(SOURCE INFORMATION begins)

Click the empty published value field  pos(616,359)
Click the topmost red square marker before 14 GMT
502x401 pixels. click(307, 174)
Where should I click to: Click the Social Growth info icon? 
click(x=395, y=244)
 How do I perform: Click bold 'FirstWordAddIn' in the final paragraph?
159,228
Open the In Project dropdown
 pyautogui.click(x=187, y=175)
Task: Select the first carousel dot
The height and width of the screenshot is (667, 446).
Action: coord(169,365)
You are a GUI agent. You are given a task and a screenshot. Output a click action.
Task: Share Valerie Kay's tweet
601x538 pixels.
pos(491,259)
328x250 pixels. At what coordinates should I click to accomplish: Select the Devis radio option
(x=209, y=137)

(SOURCE INFORMATION ends)
(SOURCE INFORMATION begins)

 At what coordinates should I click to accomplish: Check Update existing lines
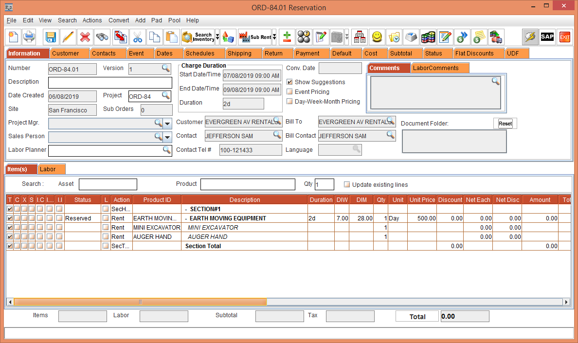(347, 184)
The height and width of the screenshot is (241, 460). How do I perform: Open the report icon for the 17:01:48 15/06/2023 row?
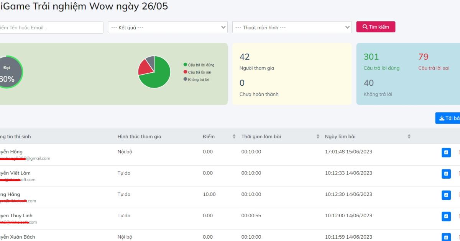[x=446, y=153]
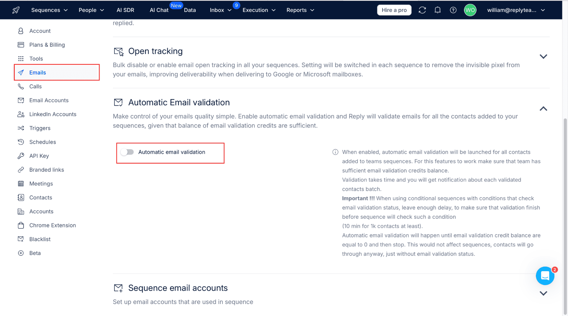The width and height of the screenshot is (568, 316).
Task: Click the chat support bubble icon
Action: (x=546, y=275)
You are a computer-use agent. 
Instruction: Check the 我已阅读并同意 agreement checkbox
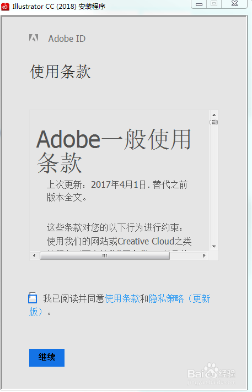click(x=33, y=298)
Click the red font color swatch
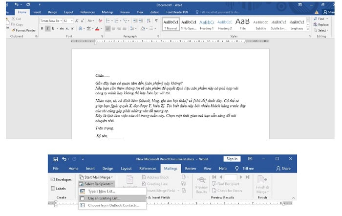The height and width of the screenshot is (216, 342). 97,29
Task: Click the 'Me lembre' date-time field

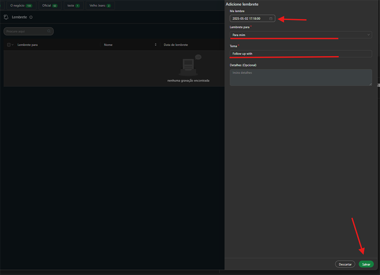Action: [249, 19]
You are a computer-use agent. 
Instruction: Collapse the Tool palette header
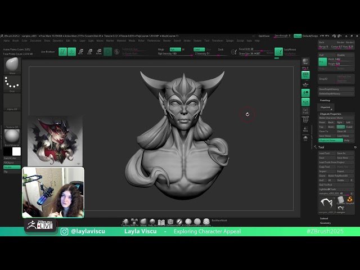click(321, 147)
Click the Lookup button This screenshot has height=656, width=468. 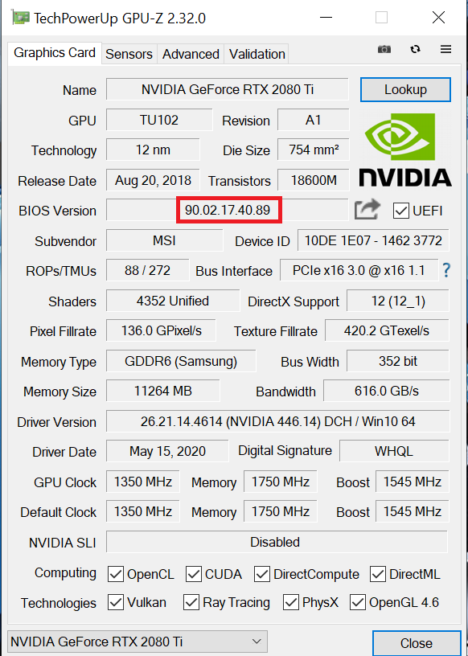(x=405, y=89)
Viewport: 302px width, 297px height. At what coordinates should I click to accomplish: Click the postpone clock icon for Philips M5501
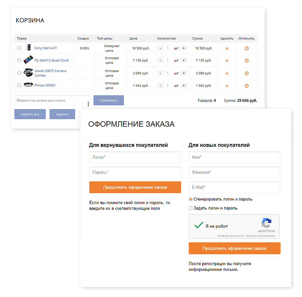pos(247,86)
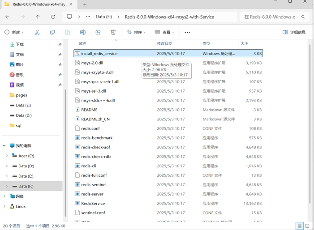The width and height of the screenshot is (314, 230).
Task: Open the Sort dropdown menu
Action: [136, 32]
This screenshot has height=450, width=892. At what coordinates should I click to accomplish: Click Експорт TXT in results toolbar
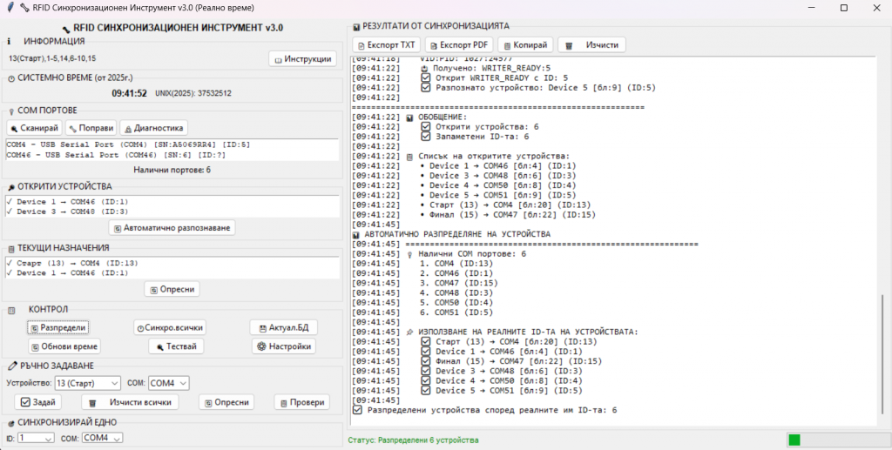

(SOURCE INFORMATION ends)
(SOURCE INFORMATION begins)

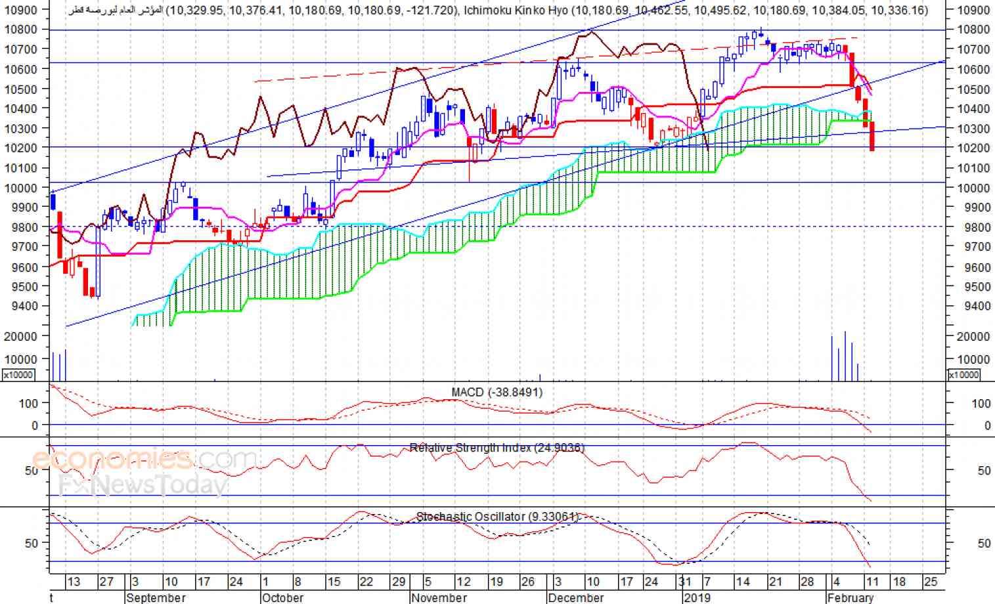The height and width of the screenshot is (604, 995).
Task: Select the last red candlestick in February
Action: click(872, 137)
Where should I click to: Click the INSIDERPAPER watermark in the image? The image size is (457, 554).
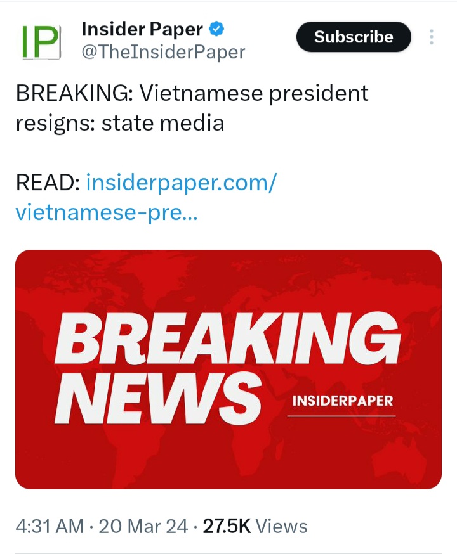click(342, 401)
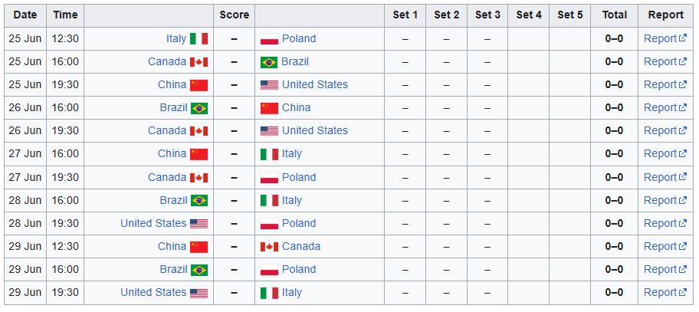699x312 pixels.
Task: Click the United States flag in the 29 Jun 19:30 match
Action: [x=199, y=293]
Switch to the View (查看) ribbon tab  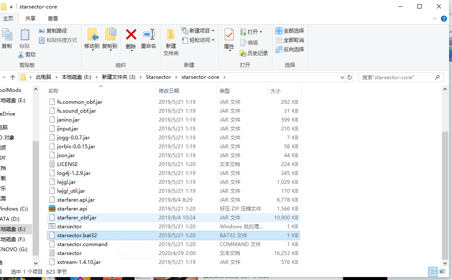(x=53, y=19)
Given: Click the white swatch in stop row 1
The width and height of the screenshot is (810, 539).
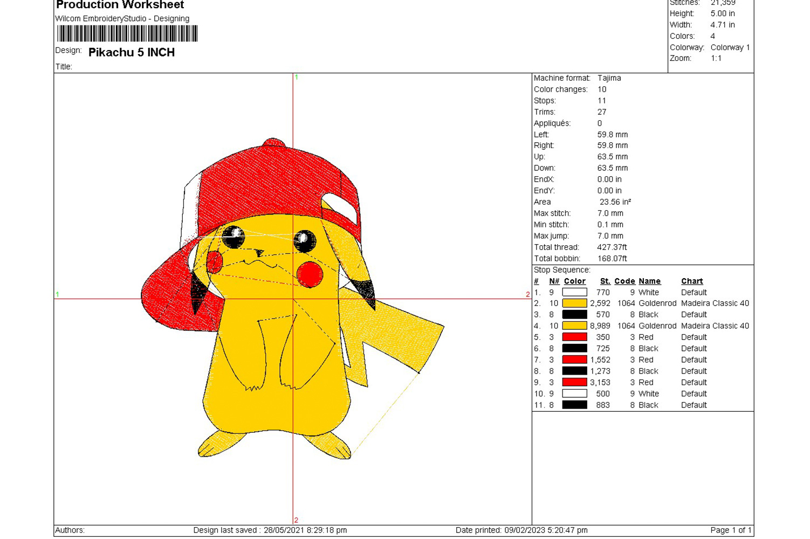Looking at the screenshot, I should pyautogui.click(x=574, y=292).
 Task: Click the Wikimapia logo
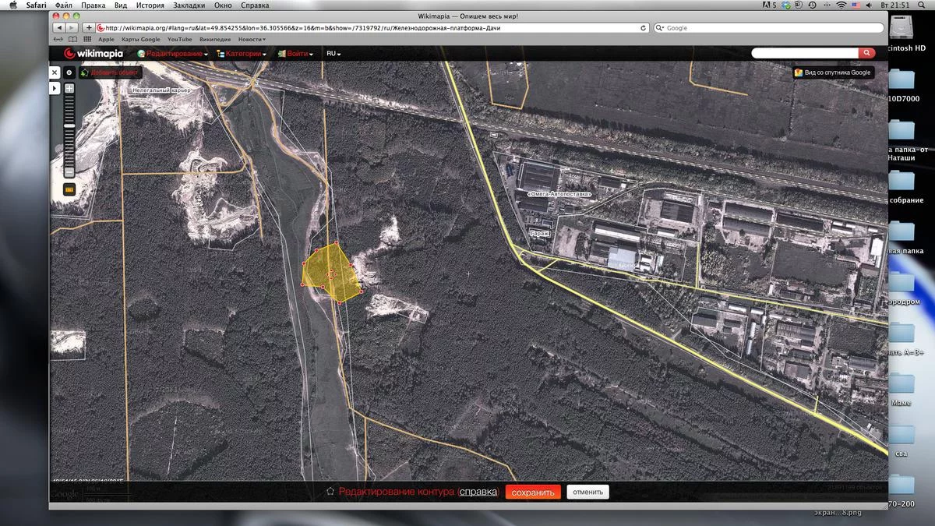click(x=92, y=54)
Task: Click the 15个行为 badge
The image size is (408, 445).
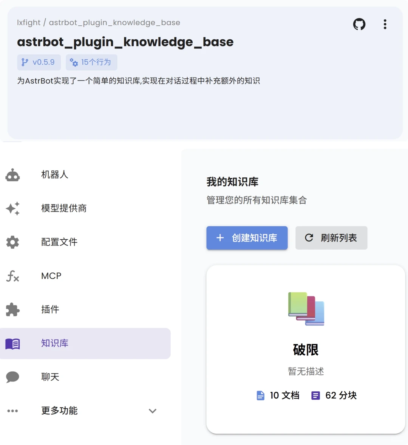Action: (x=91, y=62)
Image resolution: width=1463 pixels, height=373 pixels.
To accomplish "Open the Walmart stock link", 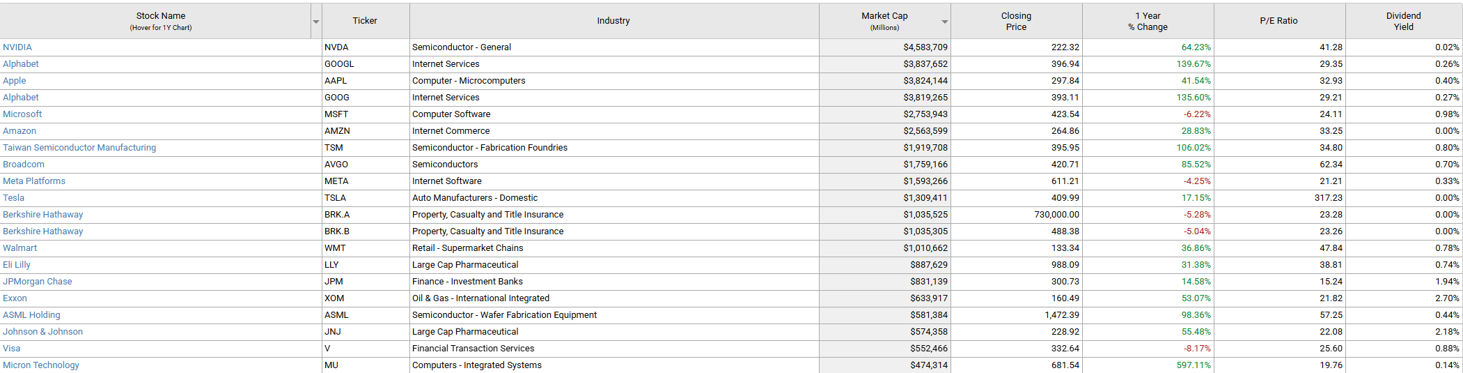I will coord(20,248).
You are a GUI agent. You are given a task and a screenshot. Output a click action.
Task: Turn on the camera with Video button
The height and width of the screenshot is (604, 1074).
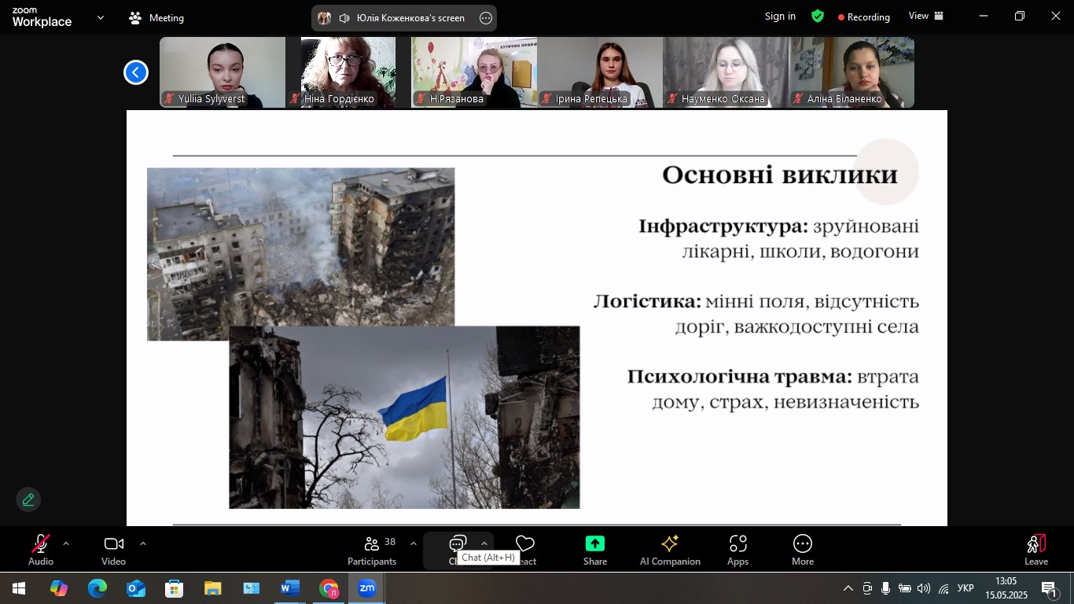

(SOURCE INFORMATION ends)

** WORK TASK **
Using the records above, copy word for word the line with "Task: Turn on the camera with Video button", the line with "The height and width of the screenshot is (604, 1074).", and every line between them.

** PROBLEM SOLUTION **
Task: Turn on the camera with Video button
The height and width of the screenshot is (604, 1074).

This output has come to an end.